═══ Given passage ═══

Starting point is 00:33:32 You go, well, that headline sounds better than that headline. And so you get it. And so it was a war of fake news. Or exaggeration. Or exaggeration, rather. Yeah. I didn't know that was where it came from, because you still sometimes refer to the, you know, sometimes when his yellow journalism referred to.
Starting point is 00:33:47 Because it was a time of fake news hugely. In fact, there was an issue of the journalist, which I guess is the sort of paper that analyzes journalism in 1892, that estimated that the majority of stories supplied to newspapers were fiction, which was just completely made up. And if you weren't going to make something up, people staged their own things. So journalists would kind of try to create a mad event. There was one, I think this is the 1880s in Buffalo, New York, who bought a cadaver's arm and then cut it up into loads of pieces. dropped all the pieces in the canal and then found one of the fingers and then wrote an article on,
Starting point is 00:34:25 where is this finger come from? What they're doing in the canal? Why isn't there a missing person? And created a big storm that everyone else reported on and then, you know, other bits turned up in the canal that other people found. That's a good question for Microsoft interview. I've just found a finger in a canal.
Starting point is 00:34:41 What's going on? No, no, that's a good way of losing a job. I've just found a fit. Get out. I think you should answer not set the questions. Andy. That's what we're learning here. I think if you go into the interview with extra questions that they should ask, that's another
Starting point is 00:34:56 power move to get you the job. You're answering back with a question of your own. When they say at the end of the interview, do you have any questions for us? You'll be like, yeah, tell me where I got these fingers from. Just on spacemans, quickly, we're talking fake news and we're talking about the fact
Starting point is 00:35:14 that the word means obviously someone in space, but also in newspapers I have found a space That combines all three of those things. Oh, wow. So an astronaut who was paid by the... I've cheated it. It's not a real astronaut.
Starting point is 00:35:29 It's someone who spent a large part of their time in space, but in the world of television and film. It's Sir Patrick Stewart. So, Jean-Luc Picard of the SS Enterprise. He used to be a local journal. When he was a young... When he was age 15, he left school, and he stayed in the area.
Starting point is 00:35:50 he was living in, which was Murfield, and he joined a local newspaper. And so he became their person who would sort of write up the births and deaths, all the announcements, and then he would go to local plays and so on, and he would watch them and do little bits of critique writing as well. Can I just check? This is the character, right? This is Sir Patrick Stewart. Sorry, this is Sir Patrick Stewart. That's not the backstory of Captain Picard and Star Trek. I started out in local journalism, of course, before I started spreading peace through the universe. Seems like I was joking, but genuinely, I listened to that whole thing going. So did all the Star Trek people have backstories based on their earth jobs?
Starting point is 00:36:25 They're always reading the newspapers. They've got a little printing press in the back on the Enterprise. His actual backstory is that his family were in vineyards. So there you know. Also, was it the USS Enterprise? I had to stop saying anything. I know, no, glad I've got that in because otherwise that sounds like a Nazi ship chasing after them, the USS Enterprise. I was thinking to myself there'll be so many letters, but I just didn't want to interrupt your flow.

═══

▶ Task requirements
• A. Check these three statements against the transcript. Answer yes or no for each, and quote the words from the transcript that decide it. (i) An 1892 issue estimated that most stories supplied to newspapers were fiction. (ii) Patrick Stewart left school at 16. (iii) At the local newspaper, Patrick Stewart wrote up births and deaths.
• B. Using the transcript, explain in one to three sentences why the journalist in Buffalo cut up a cadaver's arm and dropped the pieces in the canal.

═══ Dataset records ═══

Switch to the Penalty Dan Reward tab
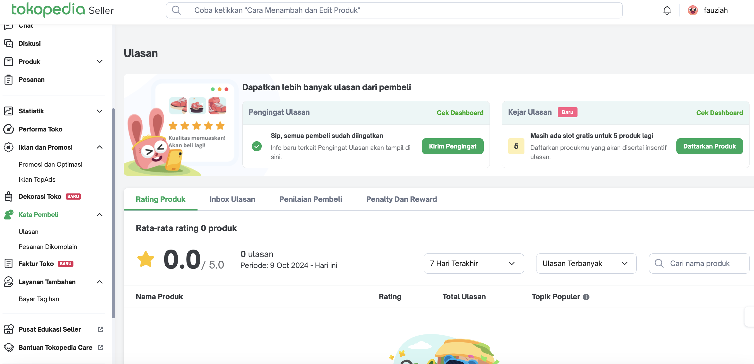The width and height of the screenshot is (754, 364). pos(401,199)
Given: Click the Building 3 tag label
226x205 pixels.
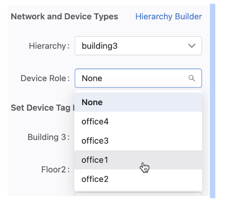Looking at the screenshot, I should 49,137.
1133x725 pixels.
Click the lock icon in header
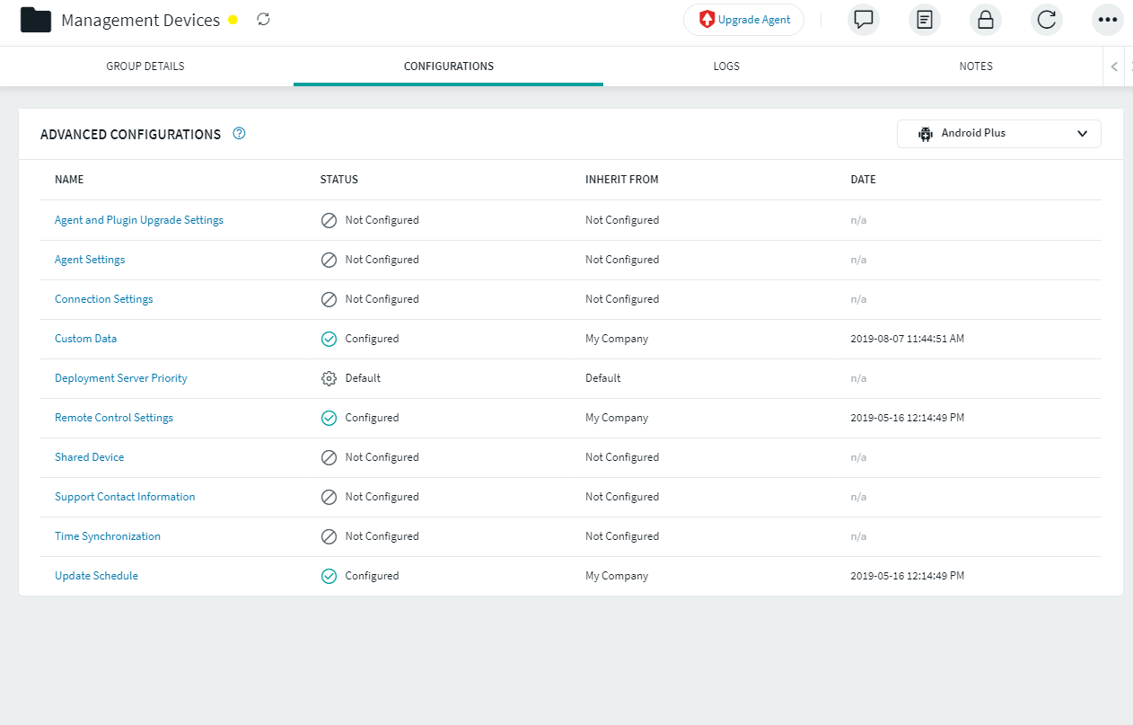point(985,20)
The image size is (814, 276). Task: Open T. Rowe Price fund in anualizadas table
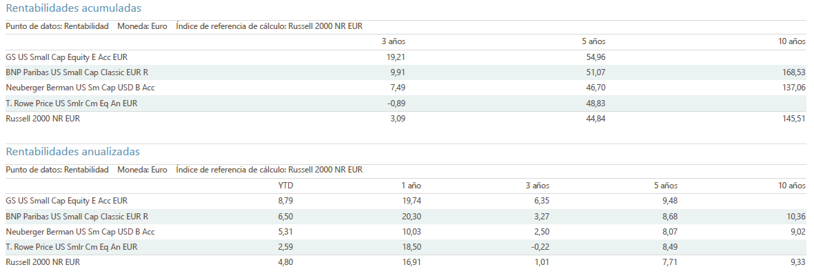[72, 247]

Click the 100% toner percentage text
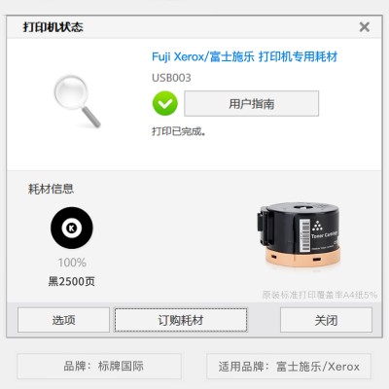[72, 263]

═══

▶ Answers to the exercise
• A.
(i) Yes: "estimated that the majority of stories supplied to newspapers were fiction"
(ii) No: "When he was age 15, he left school"
(iii) Yes: "he became their person who would sort of write up the births and deaths"

• B. Journalists who weren't making stories up would stage their own events, trying to create a mad event to report on. This one dropped the pieces in the canal, then found one of the fingers and wrote an article asking where it had come from. That article created a big storm that everyone else reported on.